--- Consigne ---
Selon le passage consacré à la sanction de Valentino Rossi au GP de Malaisie, pourquoi la perception que Rossi a de sa pénalité n'est-elle pas tout à fait juste ? Répondez en une à trois phrases.

--- Passage fourni ---
+ + +

Au GP de Malaisie, Valentino Rossi est reconnu coupable d'avoir fait tomber Marc Márquez et écope d'une lourde sanction pour la course suivante.

Au GP de Malaisie, Valentino Rossi est reconnu coupable d'avoir fait tomber Marc Márquez et écope d'une lourde sanction pour la course suivante.

Photo de: Gold and Goose / Motorsport Images

"Moi, j'ai beaucoup de doutes sur ce contact", précise toutefois Rossi, "parce qu'il ne tombe jamais et là, par contre, je ne sais pas… En fait, sa poignée s'est coincée dans mon genou. Moi, je ne voulais pas le faire tomber mais il est tombé. Au final, ça m'a fait perdre le championnat parce qu'ils m'ont fait partir dernier [à Valence]."

Et Rossi de montrer à quel point cet épisode lui reste en travers, tant il est convaincu d'avoir alors été pris au piège. Car lorsqu'il relate la convocation à la direction de course, après la course de Sepang, il revit dans son souvenir un moment qu'il juge injuste et se dit persuadé que le clan Márquez était alors arrivé à ses fins.

"Mike Webb finit par me dire : 'Nous avons décidé qu'à Valence, tu partiras dernier'. Ça n'était jamais arrivé en MotoGP qu'on fasse partir quelqu'un dernier. D'après le règlement, j'aurais dû recevoir un ride through. S'ils décidaient que j'avais fait exprès de faire tomber Márquez, j'aurais dû faire un ride through dans la course [de la Malaisie], et au lieu d'être troisième, j'aurais fait cinquième. Au lieu de cela, ils ne m'ont pas donné de ride through et ils ont inventé que je devais partir dernier à Valence."

La perception de Rossi n'est pas tout à fait juste, puisque le règlement, dans sa version de 2015, prévoyait bien le recul de places sur la grille comme étant l'une des sanctions possibles en cas d'infraction à la règle de comportement responsable, parmi un total de huit pénalités d'une sévérité plus ou moins forte. Quoi qu'il en soit, il a perçu cette décision comme étant excessivement lourde à son égard et surtout entraînant des conséquences radicales sachant qu'il ne restait plus qu'une course à disputer.

+ + +

--- Jeu de données ---

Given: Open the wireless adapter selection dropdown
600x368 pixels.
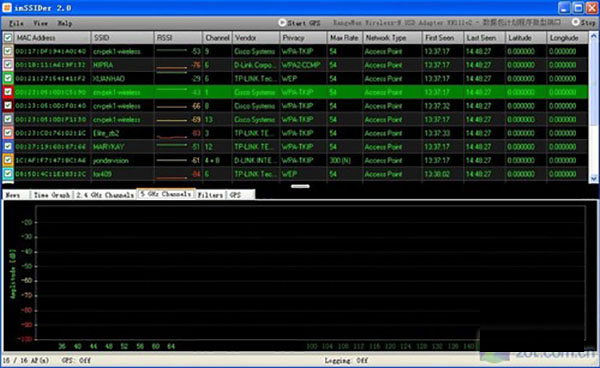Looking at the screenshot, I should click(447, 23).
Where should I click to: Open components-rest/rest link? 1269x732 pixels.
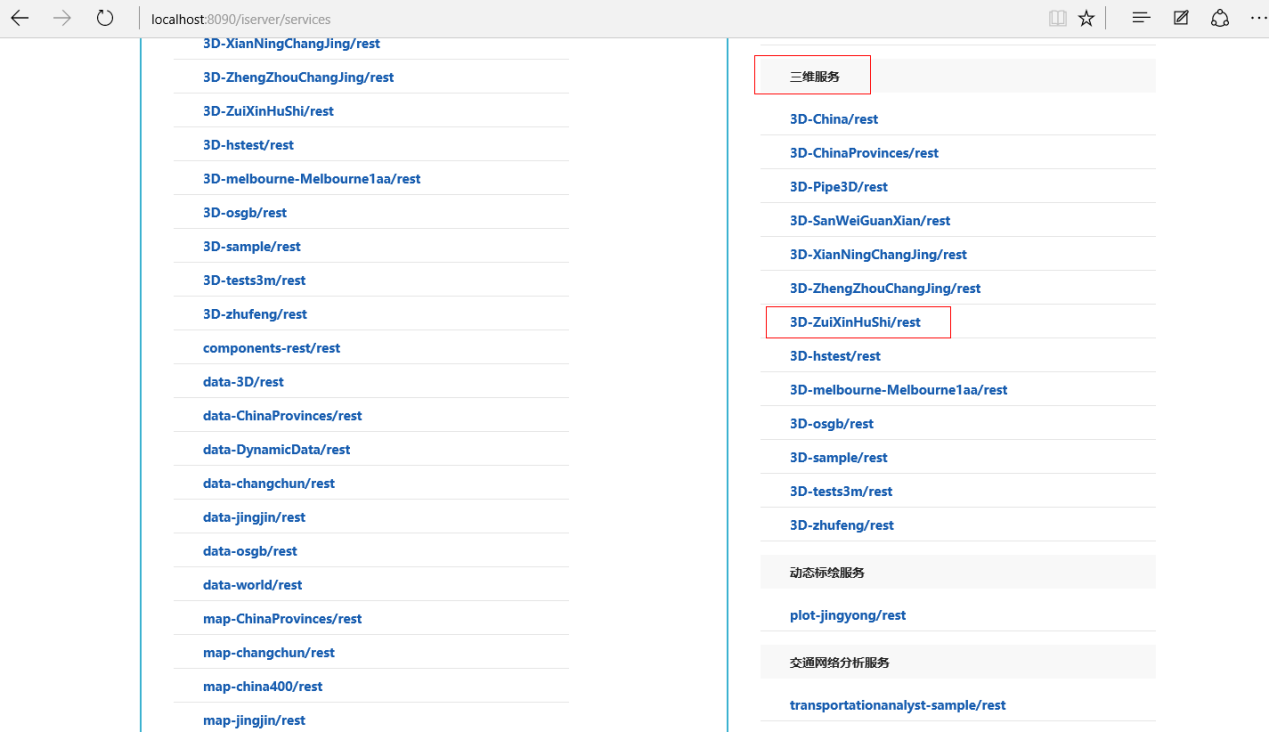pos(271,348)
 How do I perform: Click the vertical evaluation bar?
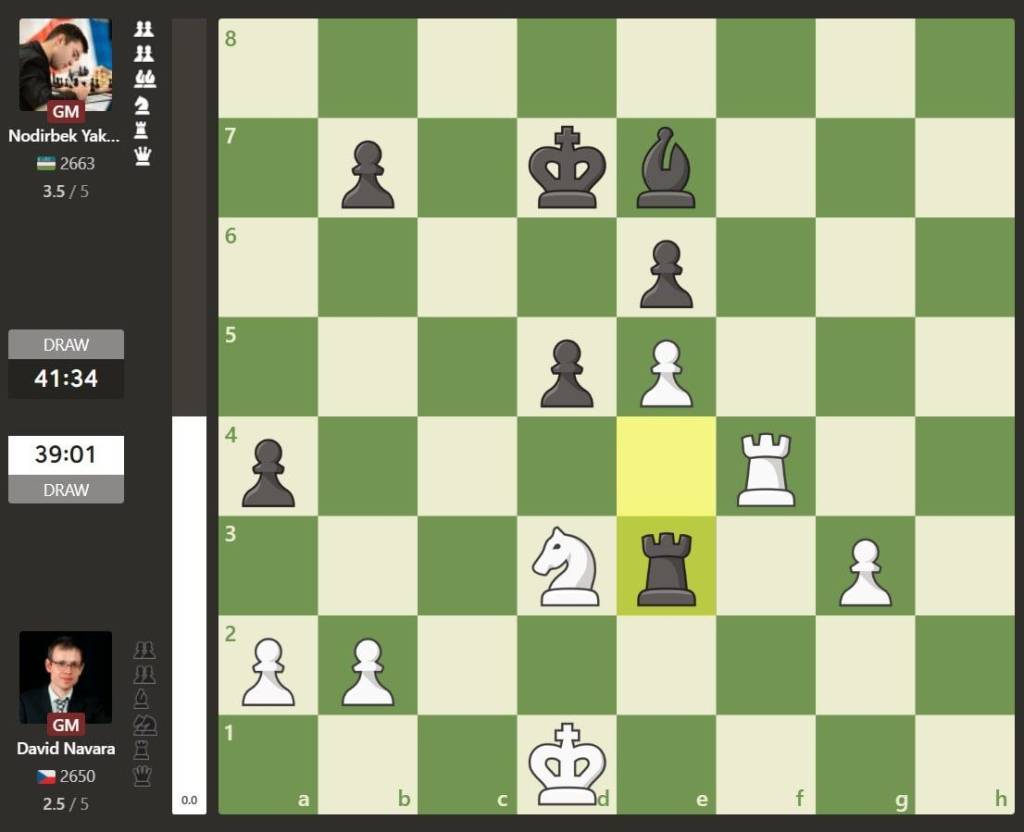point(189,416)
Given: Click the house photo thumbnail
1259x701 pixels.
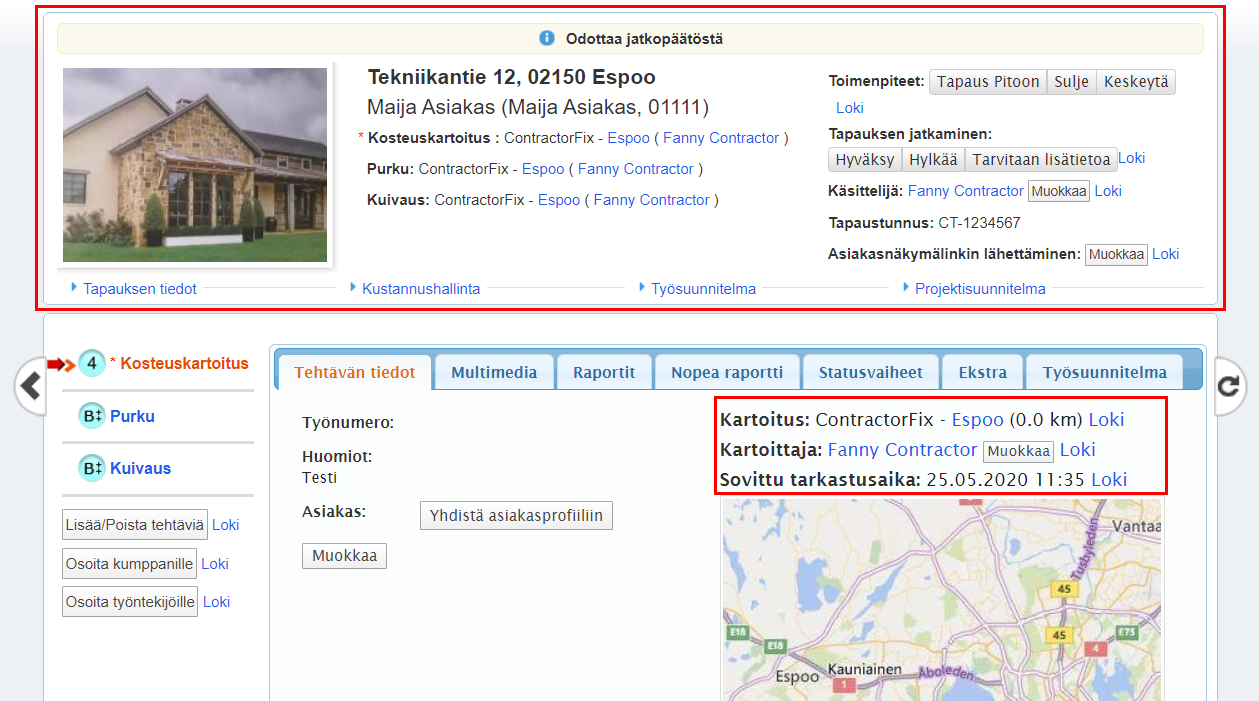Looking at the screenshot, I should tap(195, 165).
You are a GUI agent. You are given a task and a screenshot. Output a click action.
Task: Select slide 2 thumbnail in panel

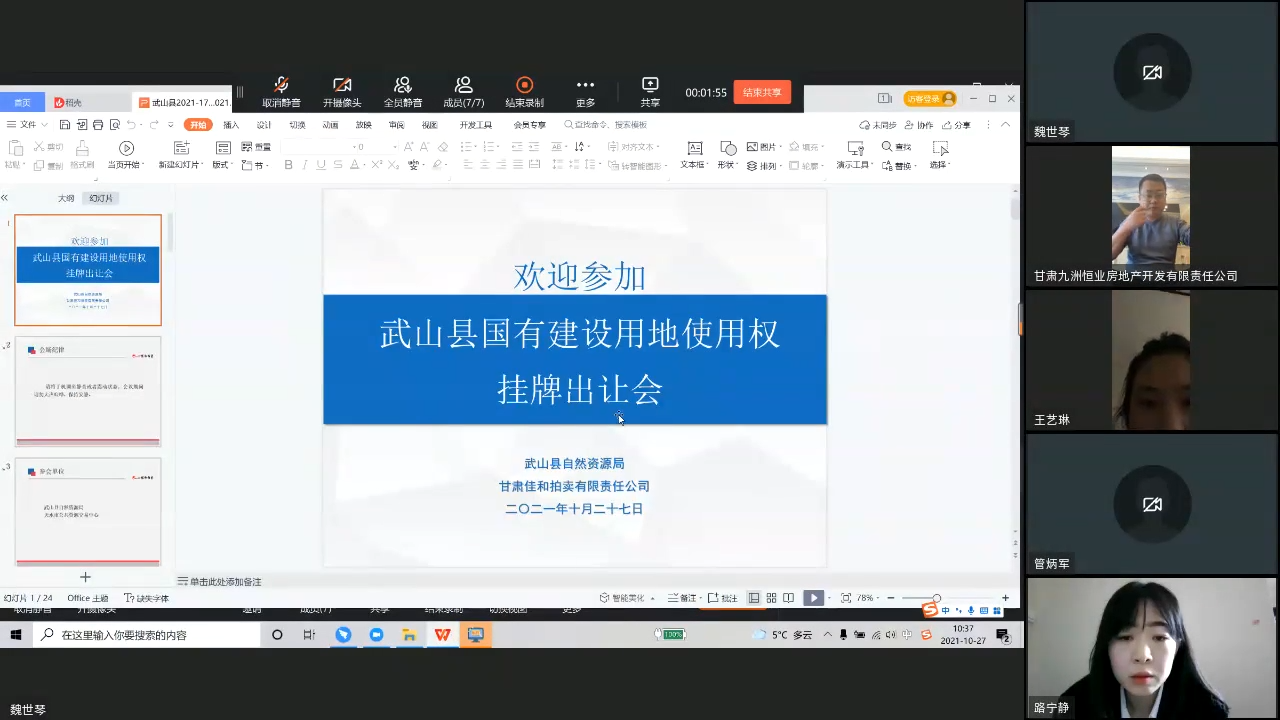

+ + +

--- Réponse ---
Le règlement, dans sa version de 2015, prévoyait bien le recul de places sur la grille comme l'une des sanctions possibles en cas d'infraction à la règle de comportement responsable. Cette sanction figurait parmi un total de huit pénalités d'une sévérité plus ou moins forte.